Premier pas de la Russie... pression de la communauté internationale

Face à la pression internationale, les autorités carcérales russes ont enfin annoncé hier transférer Alexei Navalny vers un hôpital pour prisonniers. 
De leur côté, les autorités russes jugent son état de santé "satisfaisant", et Navalny recevrait désormais une "thérapie vitaminée". Pour sa part, l’opposant russe a dénoncé des menaces d’alimentation de force.
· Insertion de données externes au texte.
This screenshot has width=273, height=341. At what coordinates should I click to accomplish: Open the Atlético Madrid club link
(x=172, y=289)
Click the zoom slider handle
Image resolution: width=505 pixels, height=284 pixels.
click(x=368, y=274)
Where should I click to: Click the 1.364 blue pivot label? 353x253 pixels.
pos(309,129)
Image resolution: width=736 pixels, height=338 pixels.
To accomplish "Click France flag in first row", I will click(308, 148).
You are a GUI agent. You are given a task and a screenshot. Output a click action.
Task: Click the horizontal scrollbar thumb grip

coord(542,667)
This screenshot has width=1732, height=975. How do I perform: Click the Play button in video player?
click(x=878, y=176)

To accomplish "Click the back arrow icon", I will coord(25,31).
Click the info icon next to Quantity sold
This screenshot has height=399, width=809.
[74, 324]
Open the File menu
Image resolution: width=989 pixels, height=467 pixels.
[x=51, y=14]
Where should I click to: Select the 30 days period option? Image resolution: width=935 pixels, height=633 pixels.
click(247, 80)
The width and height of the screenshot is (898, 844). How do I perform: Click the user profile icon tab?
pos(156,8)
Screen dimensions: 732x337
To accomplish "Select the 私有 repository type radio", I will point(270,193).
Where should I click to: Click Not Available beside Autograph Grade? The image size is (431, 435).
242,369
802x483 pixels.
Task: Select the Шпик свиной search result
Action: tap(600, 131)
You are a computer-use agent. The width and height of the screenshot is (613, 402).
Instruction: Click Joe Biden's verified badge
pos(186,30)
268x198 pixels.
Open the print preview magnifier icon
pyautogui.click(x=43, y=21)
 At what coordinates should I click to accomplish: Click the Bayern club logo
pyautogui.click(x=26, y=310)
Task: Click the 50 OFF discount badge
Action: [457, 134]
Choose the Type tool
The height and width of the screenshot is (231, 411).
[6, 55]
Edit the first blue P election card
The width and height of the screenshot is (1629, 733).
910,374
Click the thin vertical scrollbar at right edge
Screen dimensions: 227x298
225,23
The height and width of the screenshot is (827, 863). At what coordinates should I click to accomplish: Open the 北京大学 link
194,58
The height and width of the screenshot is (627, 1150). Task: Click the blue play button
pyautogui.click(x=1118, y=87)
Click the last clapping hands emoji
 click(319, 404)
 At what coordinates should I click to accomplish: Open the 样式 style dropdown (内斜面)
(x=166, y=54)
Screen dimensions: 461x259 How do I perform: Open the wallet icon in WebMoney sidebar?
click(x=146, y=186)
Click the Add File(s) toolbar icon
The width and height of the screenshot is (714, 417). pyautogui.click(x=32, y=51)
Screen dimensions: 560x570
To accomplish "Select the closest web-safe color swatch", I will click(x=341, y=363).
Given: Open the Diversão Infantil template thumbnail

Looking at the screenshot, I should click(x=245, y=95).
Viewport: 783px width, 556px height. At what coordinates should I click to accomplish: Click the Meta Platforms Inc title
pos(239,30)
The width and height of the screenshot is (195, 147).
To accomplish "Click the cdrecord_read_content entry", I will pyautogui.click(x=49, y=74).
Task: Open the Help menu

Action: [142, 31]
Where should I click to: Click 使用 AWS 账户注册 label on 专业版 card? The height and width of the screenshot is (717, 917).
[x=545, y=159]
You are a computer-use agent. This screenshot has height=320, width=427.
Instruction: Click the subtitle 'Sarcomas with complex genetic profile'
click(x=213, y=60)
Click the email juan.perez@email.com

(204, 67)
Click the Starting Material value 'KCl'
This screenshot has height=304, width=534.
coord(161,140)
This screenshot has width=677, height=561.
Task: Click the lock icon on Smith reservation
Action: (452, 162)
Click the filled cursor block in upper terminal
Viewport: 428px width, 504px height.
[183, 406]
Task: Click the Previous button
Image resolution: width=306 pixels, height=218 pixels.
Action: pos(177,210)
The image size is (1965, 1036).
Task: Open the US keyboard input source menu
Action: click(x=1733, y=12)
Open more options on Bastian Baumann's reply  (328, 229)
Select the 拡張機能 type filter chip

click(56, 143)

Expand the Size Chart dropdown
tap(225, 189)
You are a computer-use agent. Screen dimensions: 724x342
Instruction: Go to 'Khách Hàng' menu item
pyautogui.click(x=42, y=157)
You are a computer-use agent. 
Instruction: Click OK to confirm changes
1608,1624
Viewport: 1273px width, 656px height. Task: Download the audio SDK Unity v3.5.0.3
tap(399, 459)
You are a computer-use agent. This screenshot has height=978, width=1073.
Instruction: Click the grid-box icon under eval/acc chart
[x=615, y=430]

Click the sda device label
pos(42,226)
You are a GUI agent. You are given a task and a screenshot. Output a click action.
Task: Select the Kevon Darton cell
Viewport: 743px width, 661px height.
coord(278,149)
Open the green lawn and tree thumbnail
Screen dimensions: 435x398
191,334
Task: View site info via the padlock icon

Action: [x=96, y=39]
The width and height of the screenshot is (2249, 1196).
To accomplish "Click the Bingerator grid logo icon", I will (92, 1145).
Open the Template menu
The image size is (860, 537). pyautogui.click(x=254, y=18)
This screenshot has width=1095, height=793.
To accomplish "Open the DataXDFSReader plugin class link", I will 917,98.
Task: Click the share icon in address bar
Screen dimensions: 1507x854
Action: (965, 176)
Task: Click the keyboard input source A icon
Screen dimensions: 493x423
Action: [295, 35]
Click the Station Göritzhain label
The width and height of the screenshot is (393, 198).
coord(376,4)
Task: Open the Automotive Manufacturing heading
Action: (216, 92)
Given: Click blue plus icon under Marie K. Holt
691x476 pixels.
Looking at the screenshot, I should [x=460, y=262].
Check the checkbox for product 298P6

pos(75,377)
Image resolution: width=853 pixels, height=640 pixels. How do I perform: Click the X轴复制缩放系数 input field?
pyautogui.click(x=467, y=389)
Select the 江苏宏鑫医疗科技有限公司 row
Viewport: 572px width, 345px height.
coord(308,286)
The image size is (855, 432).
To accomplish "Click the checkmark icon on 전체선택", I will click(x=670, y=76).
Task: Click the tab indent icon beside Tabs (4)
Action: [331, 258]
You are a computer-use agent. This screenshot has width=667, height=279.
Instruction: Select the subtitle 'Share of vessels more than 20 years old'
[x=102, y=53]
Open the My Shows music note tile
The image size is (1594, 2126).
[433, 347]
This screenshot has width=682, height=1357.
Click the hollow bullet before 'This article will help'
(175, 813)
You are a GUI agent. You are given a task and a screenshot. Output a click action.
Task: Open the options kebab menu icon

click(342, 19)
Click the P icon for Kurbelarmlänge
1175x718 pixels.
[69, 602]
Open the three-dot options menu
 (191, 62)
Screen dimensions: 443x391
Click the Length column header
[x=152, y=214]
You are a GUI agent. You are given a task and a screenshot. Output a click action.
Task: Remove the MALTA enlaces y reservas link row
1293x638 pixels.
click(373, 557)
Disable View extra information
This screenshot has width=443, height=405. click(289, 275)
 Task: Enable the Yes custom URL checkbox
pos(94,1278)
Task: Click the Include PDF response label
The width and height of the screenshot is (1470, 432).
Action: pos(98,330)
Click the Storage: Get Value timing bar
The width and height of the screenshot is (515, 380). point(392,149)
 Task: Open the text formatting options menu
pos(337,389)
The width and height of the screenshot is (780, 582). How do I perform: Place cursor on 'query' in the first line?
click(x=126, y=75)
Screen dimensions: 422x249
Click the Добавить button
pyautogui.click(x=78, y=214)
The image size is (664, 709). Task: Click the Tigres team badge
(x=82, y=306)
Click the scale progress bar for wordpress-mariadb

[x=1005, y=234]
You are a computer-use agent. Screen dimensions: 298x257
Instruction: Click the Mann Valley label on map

En tout cas, la pression sur Moscou s’intensifie. La France, l’Allemagne et les États-Unis réclament des soins. "La situation de M. Navalny est très préoccupante", a déclaré ces derniers jours le chef de la diplomatie française, Jean-Yves Le Drian. Même son de cloche pour le président américain Joe Biden qui a jugé "totalement injuste" le sort d’Alexeï Navalny. Washington qui a par ailleurs prévenu que la mort de Navalny aurait des conséquences…

De leur côté, les partisans d'Alexeï Navalny ont annoncé qu'ils prévoyaient ce mercredi 21 avril 2021 d'organiser d'importantes manifestations à travers tout le pays. "Une situation extrême demande des décisions extrêmes", écrivent dans un communiqué les opposants au régime de Vladimir Poutine.